Why is it sometimes, that as a parent of a teenager— we feel like we have to walk on eggshells? Some of you may say….”WelI, I don’t!”

But as we are raising our children, I believe that we are learning together —with them. Especially if it is our first time to experience our teenagers’  heartaches, disappointments, and failures. I once read…

“You are only as happy as your saddest child.”

I paused for a moment when I encountered this saying. I had to understand, why is it that we feel this way as mothers? 

And more so, if you are one of those who tries very hard to ease your child’s pain. 

Do you find yourself in a rut when your child hurts? 

Or do you leave it be,  to have your child learn and figure it out?

I’ve always wanted to fix my children’s problems.

Sometimes my child feels overwhelmed by me. I know it isn’t right. So I’ve changed. Because by doing this- I am only diservicing my children.

I need to give them enough space to learn on their own. 

Allowing them to be responsible in their decisions is part of the process. Learning how to deal with their own feelings is also a process. 

But as a mother, I think we can guide them by giving pointers. I may sound like a broken record to them, but I do know the importance of pounding them with wisdom. 

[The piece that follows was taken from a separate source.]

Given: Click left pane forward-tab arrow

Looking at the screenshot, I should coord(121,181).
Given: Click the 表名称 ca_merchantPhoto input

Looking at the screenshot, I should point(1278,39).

You may think they are not absorbing it, but trust me when I tell you, it’s like a hard drive in their brains. 

They will download that information when needed. Hearing it, processing it, and applying it — are three different things. Three different stages. It is an effective method for them to have stored these lessons so they could just retrieve it when the scenario calls for it. 

They need to know that, they can always come to us with their problems. There is nothing too big or too small for us- to handle together.

I love this saying….

“We may not have it all together….but together we have it all.”

We will listen and we will comfort. We will advise and we will guide. If they just let us be. I often tell my kids…. 

“I am the most important, best friend, you’ll ever have.” 

And I add…

Because as your mother, I will always set you straight. Right or wrong…you will hear the truth. And it’s all for your best interest, you just need to trust.”

When you are confronted with your teenager and tells you that she/he does not want to be embraced or kissed in front of her/his friends, or doesn’t want to be dropped off in front of the school, or doesn’t want to be seen with you in public….so on and so forth….

You just need to explain that it is understandable – it is a stage in their lives and they are validated! 

And for whatever it is that they are going through—you are feeling it too.

Your child might question you… “Didn’t you experience being a teenager as well?” 

Your response should be, “Oh yes I have, but these days and times are much, much different when I was growing up.” I believe that explaining to our kids the differences in childhood experiences is key. 

The learning is never ending. I tell my kids…”This is my obligation to God and my obligation as a mother—- to make sure that I guide you and protect you.”

 I am going through it together with them but with more wisdom. And that is my advantage!

As my mother would tell me, “Been there, done that.”

If you have more than one child, you will know that it’s never…. a “one size fits all” approach. 

Here is a letter I wrote that may help you with your own teenager ❤️

A Letter For My Son:

I want you to know that as your mother, I am going through the same experiences you are going through. 

I’ve never been a mother to any other 15 year old boy. 

You are my first experience. I am learning and growing with you. But the advantage I have as your mother is that—- I have wisdom. 

Wisdom only comes with years of existence. Life teaches you that. 

So you, on the other hand have only lived 15 years of your life. Yes, I was a teenager once,  but today’s times are more complicated for kids – today’s kids are analytical (interpretative) and pressured. It is what it is. 

But I cannot be walking on eggshells. I deserve to feel respected as the person who has and continues to raise you. You have to understand that— it is my obligation that I live and I act this way.

I would not be doing my job in the eyes of God, if I did not exert myself as a mom – the only way I know how…..and remember ….because of the unconditional love I have for you …. my words and actions will never come from a place of hurt…. always remember that. 

Everything I do comes from a place of Love. 

Again, we are going through this together.